Preparedness planning for emergencies among postpartum women in arkansas during 2009

Womens Health Issues. 2014 Jan-Feb;24(1):e83-8. doi: 10.1016/j.whi.2013.10.006.

Abstract

Purpose: Having an emergency plan may reduce negative effects of disaster on the health of postpartum women and their infants. However, little is known about the prevalence of emergency plans among postpartum women. In 2009, Arkansas added a question to the Pregnancy Risk Assessment Monitoring System surveillance system about whether women who gave birth that year had an emergency plan. In this study, we first describe the sociodemographic characteristics, disaster experience, and region of residence of postpartum women in Arkansas who indicated that they had an emergency plan for their families in 2009, and second, examine associations between sociodemographic characteristics and disaster experience and the presence of an emergency plan.

Methods: Multivariable logistic regression (n = 1,173) was conducted to examine associations between maternal race/ethnicity, sociodemographic characteristics, region of residence, disaster experience, and having a disaster plan. We adjusted for maternal education, federal poverty level, and family size in our final model.

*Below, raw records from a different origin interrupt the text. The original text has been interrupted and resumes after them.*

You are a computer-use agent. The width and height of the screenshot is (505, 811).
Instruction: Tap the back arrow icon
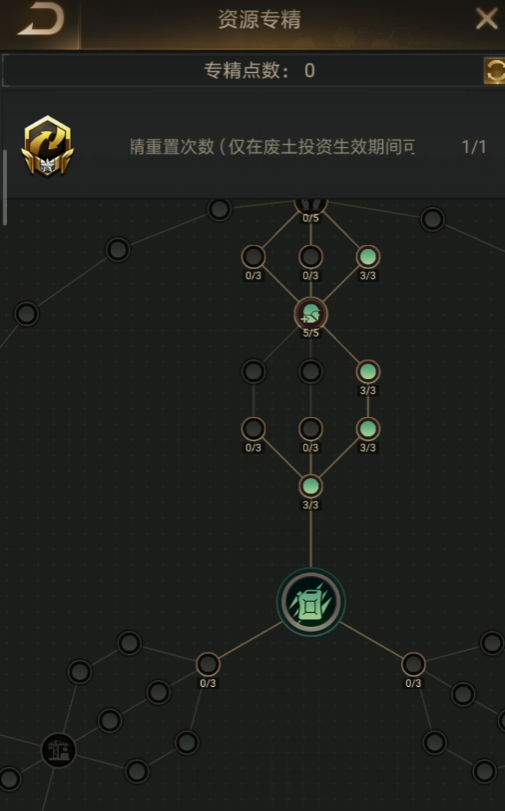[40, 21]
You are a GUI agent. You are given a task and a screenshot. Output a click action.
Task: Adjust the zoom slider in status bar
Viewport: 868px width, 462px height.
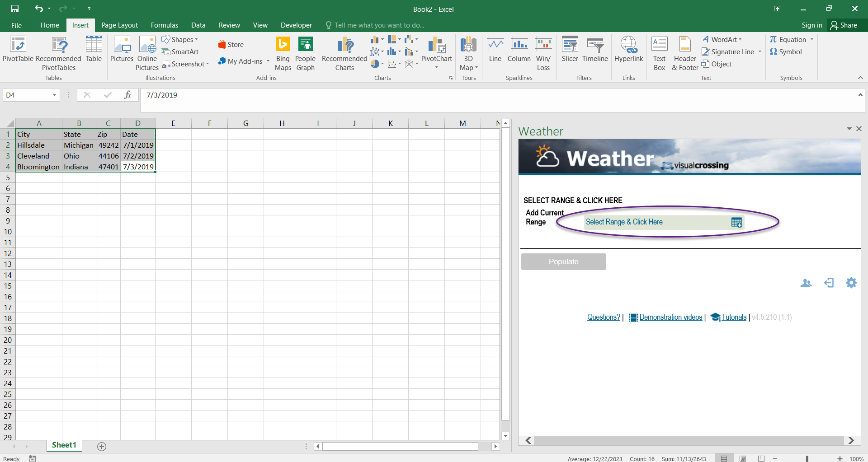tap(807, 458)
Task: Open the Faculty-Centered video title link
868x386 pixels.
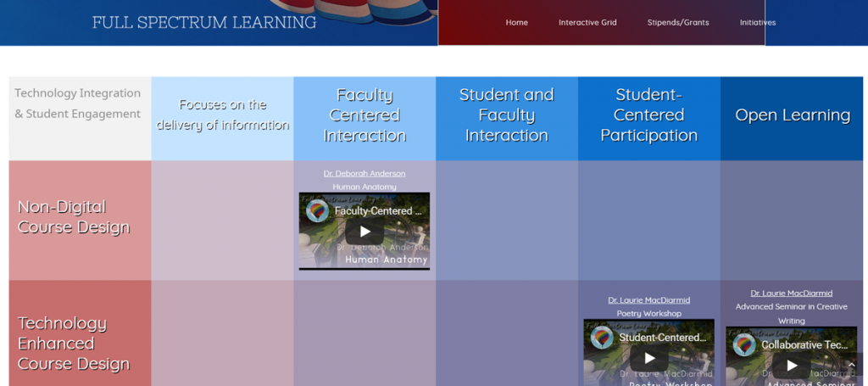Action: pyautogui.click(x=373, y=210)
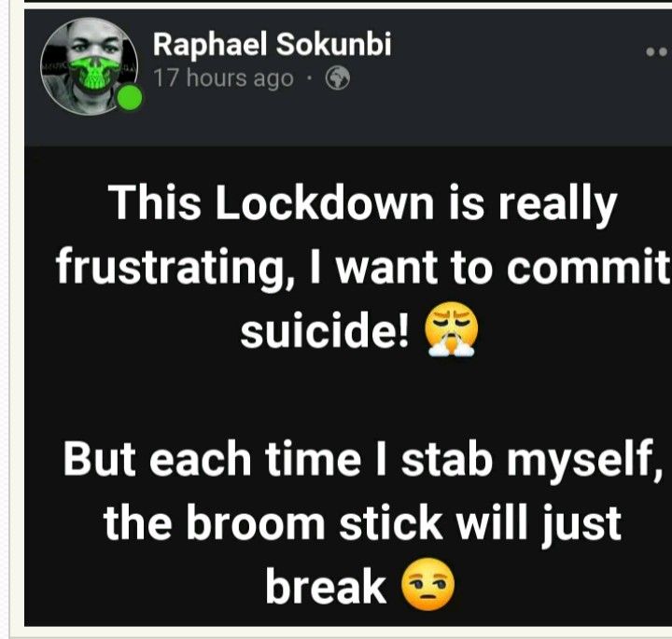Click the 'But each time I stab myself,' line
This screenshot has height=639, width=672.
pyautogui.click(x=362, y=459)
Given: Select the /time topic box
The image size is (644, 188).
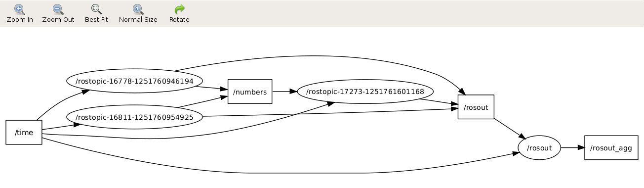Looking at the screenshot, I should pyautogui.click(x=24, y=132).
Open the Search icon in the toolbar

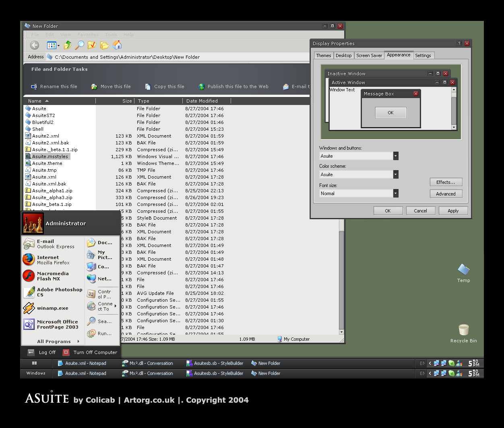click(x=79, y=45)
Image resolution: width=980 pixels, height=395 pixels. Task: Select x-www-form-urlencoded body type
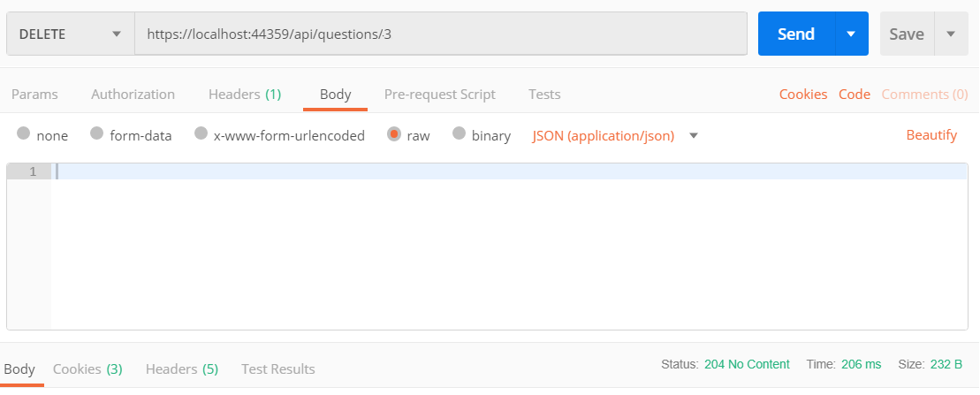click(x=201, y=135)
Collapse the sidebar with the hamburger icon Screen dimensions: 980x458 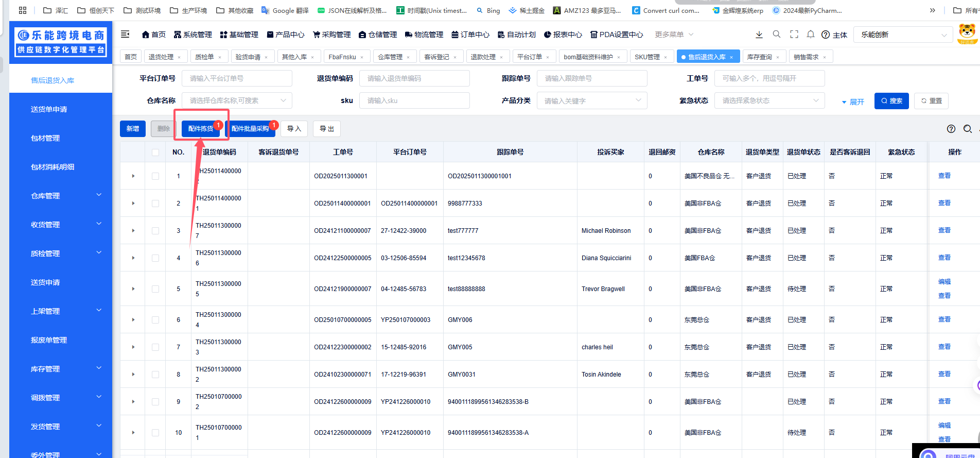pos(125,35)
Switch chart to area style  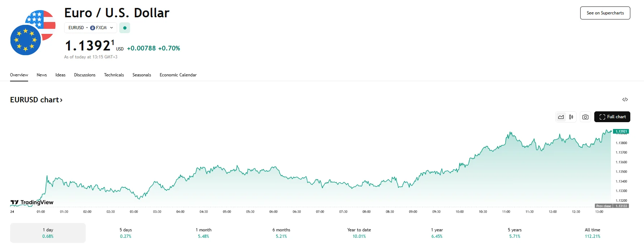coord(561,117)
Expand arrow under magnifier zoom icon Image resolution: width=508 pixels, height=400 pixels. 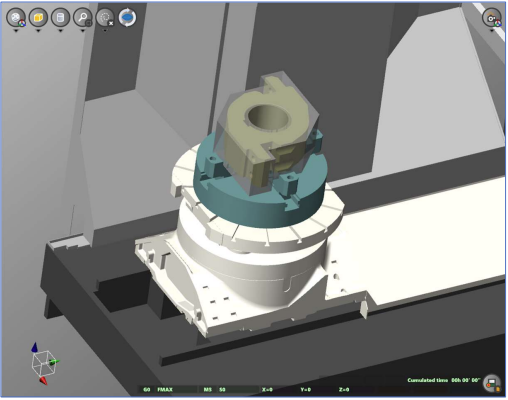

Findings: Forty-eight percent (n = 559) of women reported having an emergency plan. Hispanic women were less likely to report having a plan compared with non-Hispanic White women (n = 102 [10%]; adjusted prevalence ratio [aPR], 0.6; 95% confidence interval [CI], 0.4-0.9). Families with five or more members were more likely to have a plan compared with smaller families (n = 123 [11%]; aPR, 1.3; 95% CI, 1.1-1.6).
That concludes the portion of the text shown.